Take, for example, Walmart. At its customer service desk, where people wait in line to return purchases, the transaction requires a signature – with the store’s stylus – on a computer screen. How many hands handle that stylus every day? I’d much rather sign on paper with an old-fashioned ink pen from my pocket. But that’s not an option.

Last month I went to my doctor’s office. At least they’re constantly alert to protocols for hygiene. They don’t want their sick patients getting sicker, or their healthy patients falling ill. They have signs posted to promote good hygiene.

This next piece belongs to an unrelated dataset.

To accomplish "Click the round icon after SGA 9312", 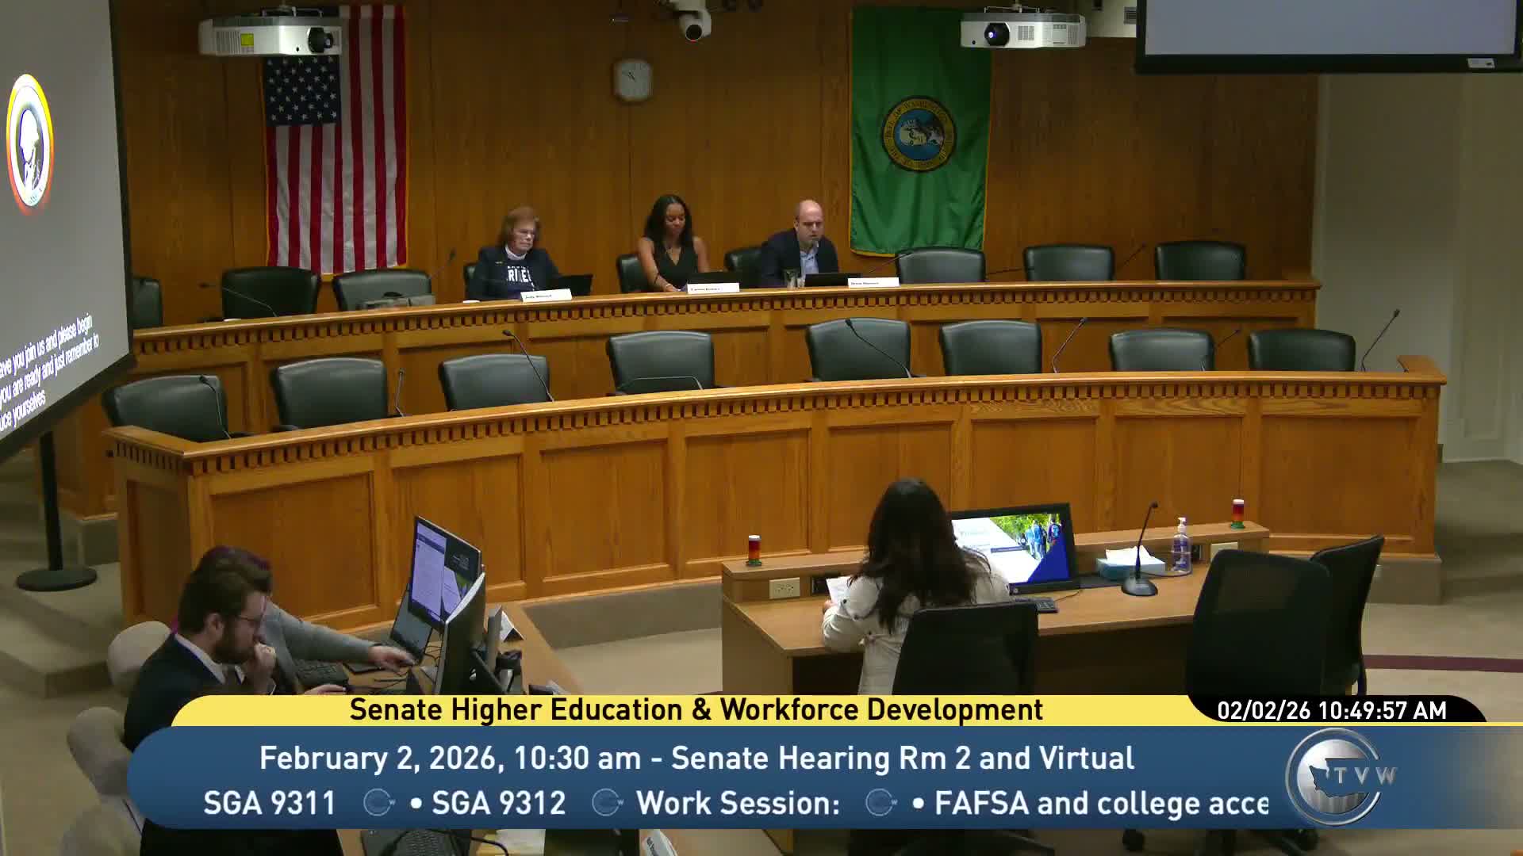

They even have a dispenser full of masks to slip over your mouth so if the waiting room is crowded and people don the masks, then patient X won’t catch any germs from patient Y.

Imagine my surprise – nay, stupefaction – when I went to the counter to check in and had to sign my name (for insurance purposes, I was told) with a stylus that stays there all the time.
Mind you, this is the same stylus that patients Q and W, with communicable diseases, had just used ahead of me. Without gloves.

Again, I’d much rather sign on paper with an ordinary ink pen from my pocket. But the customer’s health matters less than the efficiency of the computerized system, or so it seems.
Oh, well. If you’re in the doctor’s office already, they can write you a prescription that will probably cure your stylus-induced ailment, right? Just take the prescription to the pharmacy, pay your money, and then – even if you’re paying exact change with cash, and not using insurance at all – once again you have to sign an electronic pad with a computer stylus kept there all the time. The signature is needed as proof of your having taken possession of the drug.

And the stylus there is not cleaned any more frequently than in the other places. It’s not something the pharmacists have ever thought about. And it’s not something the “experts” who ramrod these technologies down our throats ever think about.

This should be our next innovation in health – the elimination of the communal stylus. The communal stylus is just another example of a “progress” that, in the long run, isn’t good for us.